_Supplied records_
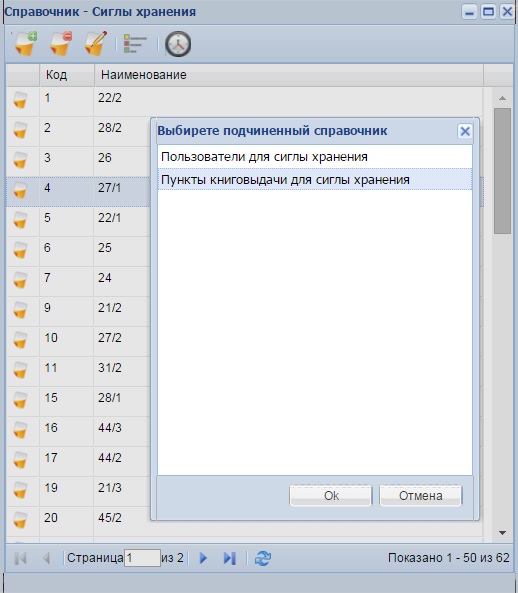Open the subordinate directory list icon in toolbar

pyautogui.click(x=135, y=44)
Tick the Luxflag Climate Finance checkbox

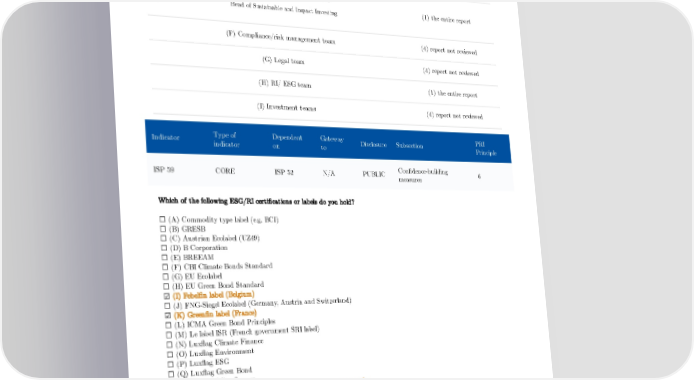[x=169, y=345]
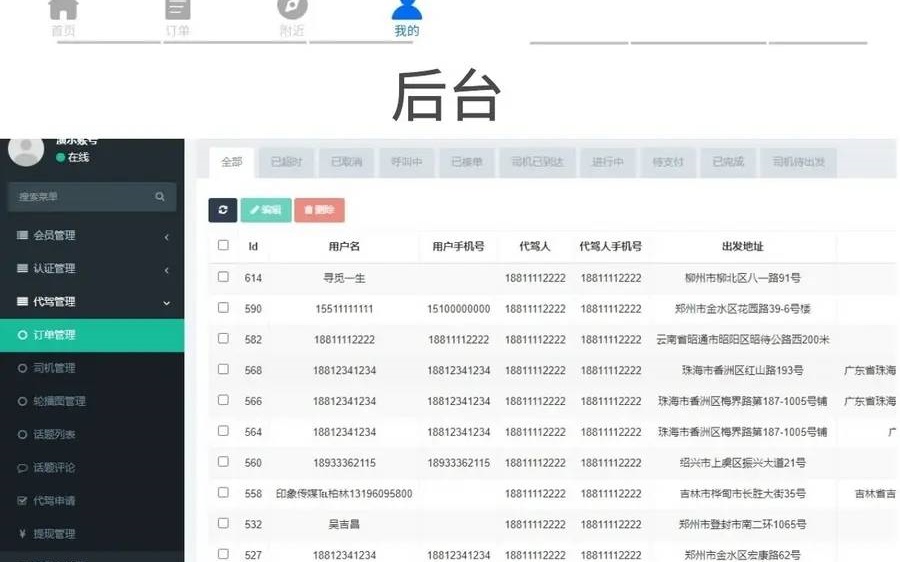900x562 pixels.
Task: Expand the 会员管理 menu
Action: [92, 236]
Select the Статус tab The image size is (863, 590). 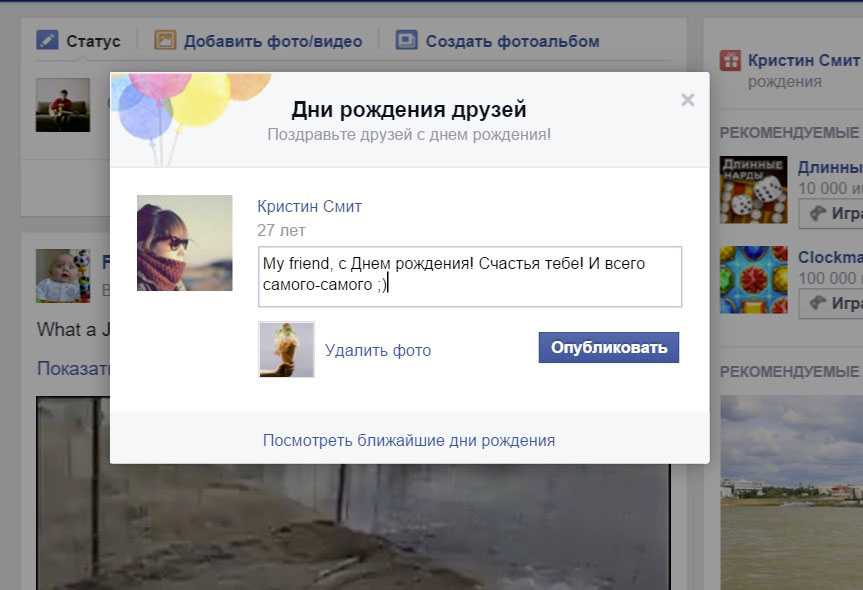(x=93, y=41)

==

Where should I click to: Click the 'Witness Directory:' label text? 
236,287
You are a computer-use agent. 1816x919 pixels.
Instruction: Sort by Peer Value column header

_What is required_
Copy out the range of lines above starting at the line with "Where should I" and ending at the line with "Instruction: Sort by Peer Value column header", exactly and including both.

_Answer box_
Where should I click to: Click the 'Witness Directory:' label text? 
236,287
You are a computer-use agent. 1816x919 pixels.
Instruction: Sort by Peer Value column header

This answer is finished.